Tuesday, August 5, 2014
A brief, but important, interruption before our next visit in this Year of Ann Blyth series on my Another Old Movie Blog. As some of you know by now, I've started a Kickstarter campaign to raise funds for use in publishing this series (with additional material) as a book. Next year, this will be available in eBook in a variety of formats and also in paperback.
My reason for trying to raise funds is that I've discovered a number of photos that are in the collections of libraries, museums, newspaper and magazine archives that are not in public domain, and for which I would have to pay a royalty fee to be allowed to use. Some of these fees can run $30 a photo, to several hundred dollars per photo. Additionally, some research material is just not available to me unless I can afford it.
I am loathe to ask for money. It bothers me very much. But like most plays and films that never get off the ground without backers willing to invest, I'm aware that in this tough and ever-changing world, publishing has become part of the hustling for money game to get the project off the ground.
There are several companies which use this "crowd founding" model to raise funds for creative projects, and Kickstarter is one of them. Everything from indie films,to inventions, to a variety of business proposals are eligible for a fundraising project on Kickstarter. Some quite famous people have used this venue to raise funds for projects, including Whoopi Goldberg; Ed Begley, Jr.; author Seth Godin; and I understand that those good ol' boys from the 1970s TV show The Dukes of Hazard - Tom Wopat and John Schneider - have requested funds recently to make a Christmas album. Their campaign has earned over $70,000.
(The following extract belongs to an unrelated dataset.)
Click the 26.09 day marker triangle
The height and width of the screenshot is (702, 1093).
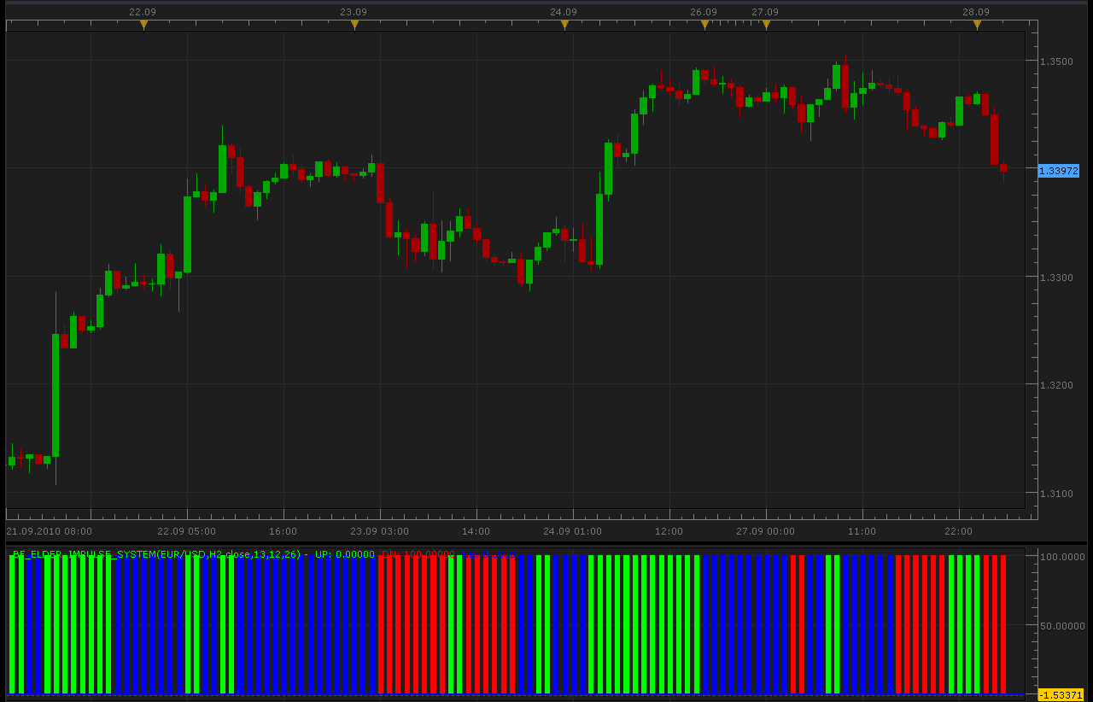(704, 25)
I'm not asking for quite that much. I think $2,500 will cover the bare minimum for photos, editing and artwork expenses I'll incur. Here's how Kickstarter works: If my campaign brings in $2,500 worth of pledges, then the money is collected from the backers. If less than $2,500 is raised, then no money is collected, and the campaign is considered having failed. It's an all-or-nothing game. So, I ask your help in reaching that $2,500. You can see in the sidebar next to this post the current standings on how much has been raised and how far we have to go. Click on that notice, and it'll bring you to my Kickstarter page for more details on the project and my background, and the rewards for donations.
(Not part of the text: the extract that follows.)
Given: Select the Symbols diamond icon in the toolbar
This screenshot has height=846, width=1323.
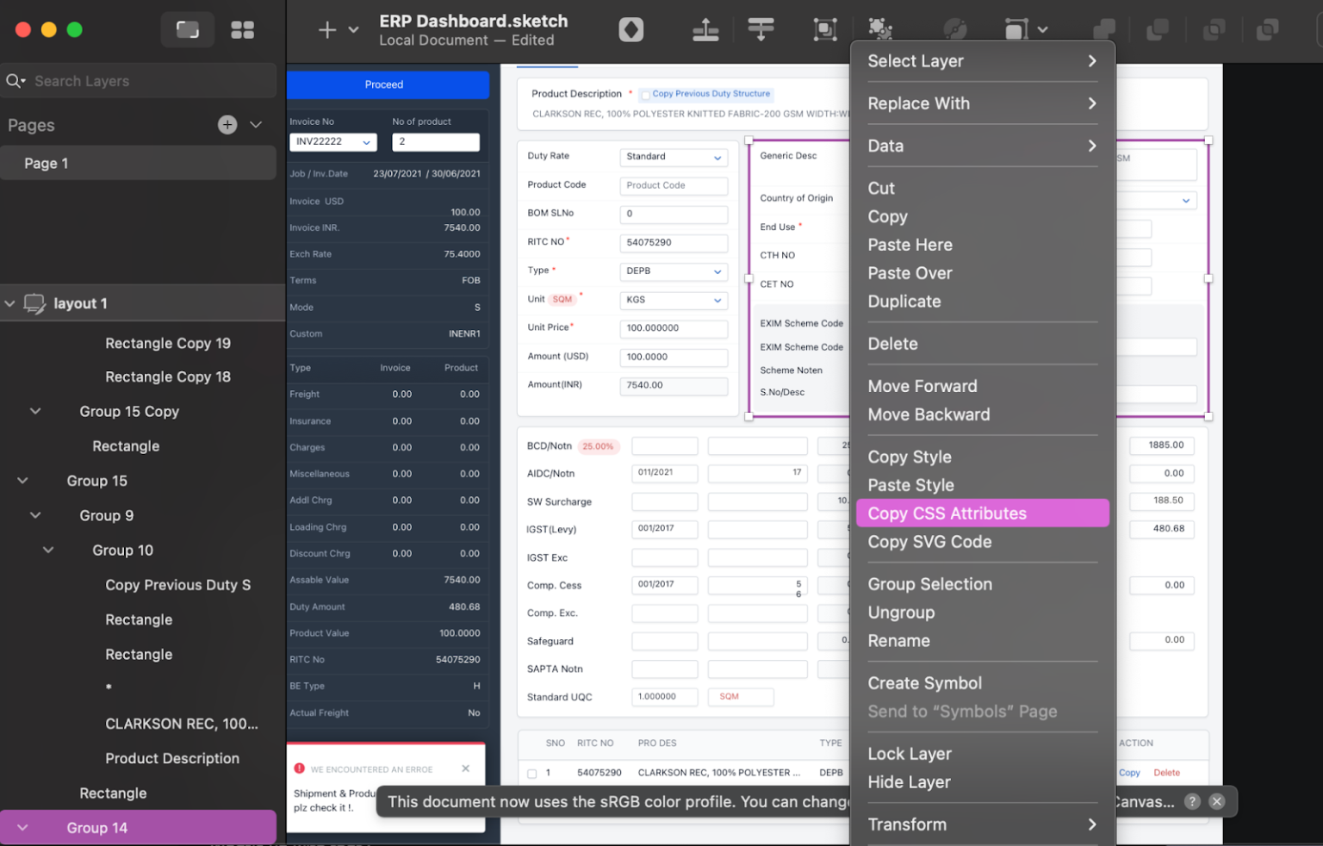Looking at the screenshot, I should tap(630, 28).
If the campaign earns more than $2,500, that's okay, too. In fact, I will fall to my knees weeping with relief. But it must earn at least $2,500. The campaign ends Sunday, August 24th at 8:00 p.m. ET.
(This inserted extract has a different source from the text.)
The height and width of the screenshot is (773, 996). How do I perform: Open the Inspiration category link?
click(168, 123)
If the Kickstarter campaign fails, I will still publish the book. It just won't have the photos I'd like to use. I'll stick with public domain lobby cards and studio publicity stills, as many as I can afford to print. Printing photos is expensive; color photos are very expensive.
End of commercial. Thanks very much to those folks, including some old and new friends, who've already made pledges. I'm very grateful, and will remember your gesture even if this thing fails miserably.
I'll see you Thursday for more on Ann Blyth in I'll Never Forget You.